Segment Open

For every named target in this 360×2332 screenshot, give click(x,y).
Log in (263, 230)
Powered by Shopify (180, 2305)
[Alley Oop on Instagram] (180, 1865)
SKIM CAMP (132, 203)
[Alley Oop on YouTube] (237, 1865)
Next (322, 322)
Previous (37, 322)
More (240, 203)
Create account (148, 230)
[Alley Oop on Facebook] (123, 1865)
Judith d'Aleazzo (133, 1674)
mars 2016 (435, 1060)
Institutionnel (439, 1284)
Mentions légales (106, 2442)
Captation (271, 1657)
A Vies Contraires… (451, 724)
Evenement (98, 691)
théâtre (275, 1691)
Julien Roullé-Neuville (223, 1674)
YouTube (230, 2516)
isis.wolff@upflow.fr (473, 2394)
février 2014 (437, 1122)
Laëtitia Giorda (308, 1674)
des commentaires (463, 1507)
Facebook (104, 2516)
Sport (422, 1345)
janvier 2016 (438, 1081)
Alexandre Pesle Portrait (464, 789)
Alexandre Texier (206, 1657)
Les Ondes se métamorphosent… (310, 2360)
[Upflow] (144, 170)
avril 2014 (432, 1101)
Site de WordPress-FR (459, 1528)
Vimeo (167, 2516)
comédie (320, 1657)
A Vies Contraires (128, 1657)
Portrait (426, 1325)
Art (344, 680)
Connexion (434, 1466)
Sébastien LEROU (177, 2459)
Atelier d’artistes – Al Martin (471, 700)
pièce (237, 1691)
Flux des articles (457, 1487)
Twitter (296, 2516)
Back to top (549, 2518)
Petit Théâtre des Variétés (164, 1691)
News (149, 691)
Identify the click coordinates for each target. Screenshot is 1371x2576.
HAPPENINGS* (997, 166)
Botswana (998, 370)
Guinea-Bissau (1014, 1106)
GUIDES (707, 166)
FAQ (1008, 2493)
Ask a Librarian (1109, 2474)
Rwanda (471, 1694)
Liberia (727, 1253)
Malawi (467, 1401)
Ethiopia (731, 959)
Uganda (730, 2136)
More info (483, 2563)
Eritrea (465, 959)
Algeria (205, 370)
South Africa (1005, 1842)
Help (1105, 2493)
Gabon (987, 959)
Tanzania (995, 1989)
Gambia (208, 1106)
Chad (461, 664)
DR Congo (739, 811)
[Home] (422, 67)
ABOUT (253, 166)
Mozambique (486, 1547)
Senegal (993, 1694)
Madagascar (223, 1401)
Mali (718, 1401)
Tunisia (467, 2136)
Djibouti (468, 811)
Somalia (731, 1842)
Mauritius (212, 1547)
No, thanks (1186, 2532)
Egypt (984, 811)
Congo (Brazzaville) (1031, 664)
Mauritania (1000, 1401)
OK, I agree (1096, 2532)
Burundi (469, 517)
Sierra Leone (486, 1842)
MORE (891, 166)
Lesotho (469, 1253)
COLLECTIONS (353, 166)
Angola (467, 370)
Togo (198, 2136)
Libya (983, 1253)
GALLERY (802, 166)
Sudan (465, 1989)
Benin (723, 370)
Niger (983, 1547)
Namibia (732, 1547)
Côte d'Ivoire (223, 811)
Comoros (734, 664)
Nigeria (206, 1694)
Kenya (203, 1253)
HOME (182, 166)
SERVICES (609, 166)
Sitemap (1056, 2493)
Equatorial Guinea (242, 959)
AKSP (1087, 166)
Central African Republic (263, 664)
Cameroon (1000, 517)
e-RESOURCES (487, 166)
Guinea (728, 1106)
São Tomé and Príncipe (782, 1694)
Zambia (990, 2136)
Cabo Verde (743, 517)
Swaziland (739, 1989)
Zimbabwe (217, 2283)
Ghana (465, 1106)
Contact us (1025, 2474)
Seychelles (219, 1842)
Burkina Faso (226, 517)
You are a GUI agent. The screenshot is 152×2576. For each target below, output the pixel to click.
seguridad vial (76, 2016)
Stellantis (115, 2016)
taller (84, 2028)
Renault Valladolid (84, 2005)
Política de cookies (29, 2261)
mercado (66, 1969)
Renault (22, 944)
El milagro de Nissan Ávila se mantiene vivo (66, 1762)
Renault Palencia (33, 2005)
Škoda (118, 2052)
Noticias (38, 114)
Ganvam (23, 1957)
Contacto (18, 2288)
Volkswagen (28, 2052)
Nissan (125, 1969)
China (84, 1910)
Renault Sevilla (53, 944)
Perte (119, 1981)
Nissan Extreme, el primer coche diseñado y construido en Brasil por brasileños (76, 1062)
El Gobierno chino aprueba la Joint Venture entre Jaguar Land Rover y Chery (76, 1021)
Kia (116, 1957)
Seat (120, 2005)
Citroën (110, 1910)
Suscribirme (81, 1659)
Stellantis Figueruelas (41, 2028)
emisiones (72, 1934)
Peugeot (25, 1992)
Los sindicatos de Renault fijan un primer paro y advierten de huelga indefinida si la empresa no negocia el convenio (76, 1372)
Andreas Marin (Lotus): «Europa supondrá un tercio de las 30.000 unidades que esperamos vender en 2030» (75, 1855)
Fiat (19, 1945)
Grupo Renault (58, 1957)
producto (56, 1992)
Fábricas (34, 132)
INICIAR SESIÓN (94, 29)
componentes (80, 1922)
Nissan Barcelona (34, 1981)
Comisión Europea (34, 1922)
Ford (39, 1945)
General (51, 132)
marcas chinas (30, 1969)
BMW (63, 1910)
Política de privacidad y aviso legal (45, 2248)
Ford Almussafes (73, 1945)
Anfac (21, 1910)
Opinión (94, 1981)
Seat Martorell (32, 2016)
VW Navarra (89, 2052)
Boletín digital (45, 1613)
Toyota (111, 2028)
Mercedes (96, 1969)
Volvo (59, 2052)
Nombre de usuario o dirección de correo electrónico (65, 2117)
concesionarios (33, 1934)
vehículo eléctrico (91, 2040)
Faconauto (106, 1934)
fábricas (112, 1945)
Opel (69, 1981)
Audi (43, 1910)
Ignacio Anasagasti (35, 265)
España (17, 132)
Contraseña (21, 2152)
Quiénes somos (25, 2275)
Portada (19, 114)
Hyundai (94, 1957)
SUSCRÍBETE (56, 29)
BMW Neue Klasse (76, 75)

Segment Closed

## Exercise
Exactly as shown above, copy out the material.

## Result
For every named target in this 360×2332 screenshot, give click(x,y).
Log in (263, 230)
Powered by Shopify (180, 2305)
[Alley Oop on Instagram] (180, 1865)
SKIM CAMP (132, 203)
[Alley Oop on YouTube] (237, 1865)
Next (322, 322)
Previous (37, 322)
More (240, 203)
Create account (148, 230)
[Alley Oop on Facebook] (123, 1865)
Judith d'Aleazzo (133, 1674)
mars 2016 (435, 1060)
Institutionnel (439, 1284)
Mentions légales (106, 2442)
Captation (271, 1657)
A Vies Contraires… (451, 724)
Evenement (98, 691)
théâtre (275, 1691)
Julien Roullé-Neuville (223, 1674)
YouTube (230, 2516)
isis.wolff@upflow.fr (473, 2394)
février 2014 (437, 1122)
Laëtitia Giorda (308, 1674)
des commentaires (463, 1507)
Facebook (104, 2516)
Sport (422, 1345)
janvier 2016 (438, 1081)
Alexandre Pesle Portrait (464, 789)
Alexandre Texier (206, 1657)
Les Ondes se métamorphosent… (310, 2360)
[Upflow] (144, 170)
avril 2014 (432, 1101)
Site de WordPress-FR (459, 1528)
Vimeo (167, 2516)
comédie (320, 1657)
A Vies Contraires (128, 1657)
Portrait (426, 1325)
Art (344, 680)
Connexion (434, 1466)
Sébastien LEROU (177, 2459)
Atelier d’artistes – Al Martin (471, 700)
pièce (237, 1691)
Flux des articles (457, 1487)
Twitter (296, 2516)
Back to top (549, 2518)
Petit Théâtre des Variétés (164, 1691)
News (149, 691)
Identify the click coordinates for each target. Screenshot is 1371x2576.
HAPPENINGS* (997, 166)
Botswana (998, 370)
Guinea-Bissau (1014, 1106)
GUIDES (707, 166)
FAQ (1008, 2493)
Ask a Librarian (1109, 2474)
Rwanda (471, 1694)
Liberia (727, 1253)
Malawi (467, 1401)
Ethiopia (731, 959)
Uganda (730, 2136)
More info (483, 2563)
Eritrea (465, 959)
Algeria (205, 370)
South Africa (1005, 1842)
Help (1105, 2493)
Gabon (987, 959)
Tanzania (995, 1989)
Gambia (208, 1106)
Chad (461, 664)
DR Congo (739, 811)
[Home] (422, 67)
ABOUT (253, 166)
Mozambique (486, 1547)
Senegal (993, 1694)
Madagascar (223, 1401)
Mali (718, 1401)
Tunisia (467, 2136)
Djibouti (468, 811)
Somalia (731, 1842)
Mauritius (212, 1547)
No, thanks (1186, 2532)
Egypt (984, 811)
Congo (Brazzaville) (1031, 664)
Mauritania (1000, 1401)
OK, I agree (1096, 2532)
Burundi (469, 517)
Sierra Leone (486, 1842)
MORE (891, 166)
Lesotho (469, 1253)
COLLECTIONS (353, 166)
Angola (467, 370)
Togo (198, 2136)
Libya (983, 1253)
GALLERY (802, 166)
Sudan (465, 1989)
Benin (723, 370)
Niger (983, 1547)
Namibia (732, 1547)
Côte d'Ivoire (223, 811)
Comoros (734, 664)
Nigeria (206, 1694)
Kenya (203, 1253)
HOME (182, 166)
SERVICES (609, 166)
Sitemap (1056, 2493)
Equatorial Guinea (242, 959)
AKSP (1087, 166)
Central African Republic (263, 664)
Cameroon (1000, 517)
e-RESOURCES (487, 166)
Guinea (728, 1106)
São Tomé and Príncipe (782, 1694)
Zambia (990, 2136)
Cabo Verde (743, 517)
Swaziland (739, 1989)
Zimbabwe (217, 2283)
Ghana (465, 1106)
Contact us (1025, 2474)
Seychelles (219, 1842)
Burkina Faso (226, 517)
You are a GUI agent. The screenshot is 152×2576. For each target below, output the pixel to click.
seguridad vial (76, 2016)
Stellantis (115, 2016)
taller (84, 2028)
Renault Valladolid (84, 2005)
Política de cookies (29, 2261)
mercado (66, 1969)
Renault (22, 944)
El milagro de Nissan Ávila se mantiene vivo (66, 1762)
Renault Palencia (33, 2005)
Škoda (118, 2052)
Noticias (38, 114)
Ganvam (23, 1957)
Contacto (18, 2288)
Volkswagen (28, 2052)
Nissan (125, 1969)
China (84, 1910)
Renault Sevilla (53, 944)
Perte (119, 1981)
Nissan Extreme, el primer coche diseñado y construido en Brasil por brasileños (76, 1062)
El Gobierno chino aprueba la Joint Venture entre Jaguar Land Rover y Chery (76, 1021)
Kia (116, 1957)
Seat (120, 2005)
Citroën (110, 1910)
Suscribirme (81, 1659)
Stellantis Figueruelas (41, 2028)
emisiones (72, 1934)
Peugeot (25, 1992)
Los sindicatos de Renault fijan un primer paro y advierten de huelga indefinida si la empresa no negocia el convenio (76, 1372)
Andreas Marin (Lotus): «Europa supondrá un tercio de las 30.000 unidades que esperamos vender en 2030» (75, 1855)
Fiat (19, 1945)
Grupo Renault (58, 1957)
producto (56, 1992)
Fábricas (34, 132)
INICIAR SESIÓN (94, 29)
componentes (80, 1922)
Nissan Barcelona (34, 1981)
Comisión Europea (34, 1922)
Ford (39, 1945)
General (51, 132)
marcas chinas (30, 1969)
BMW (63, 1910)
Política de privacidad y aviso legal (45, 2248)
Ford Almussafes (73, 1945)
Anfac (21, 1910)
Opinión (94, 1981)
Seat Martorell (32, 2016)
VW Navarra (89, 2052)
Boletín digital (45, 1613)
Toyota (111, 2028)
Mercedes (96, 1969)
Volvo (59, 2052)
Nombre de usuario o dirección de correo electrónico (65, 2117)
concesionarios (33, 1934)
vehículo eléctrico (91, 2040)
Faconauto (106, 1934)
fábricas (112, 1945)
Opel (69, 1981)
Audi (43, 1910)
Ignacio Anasagasti (35, 265)
España (17, 132)
Contraseña (21, 2152)
Quiénes somos (25, 2275)
Portada (19, 114)
Hyundai (94, 1957)
SUSCRÍBETE (56, 29)
BMW Neue Klasse (76, 75)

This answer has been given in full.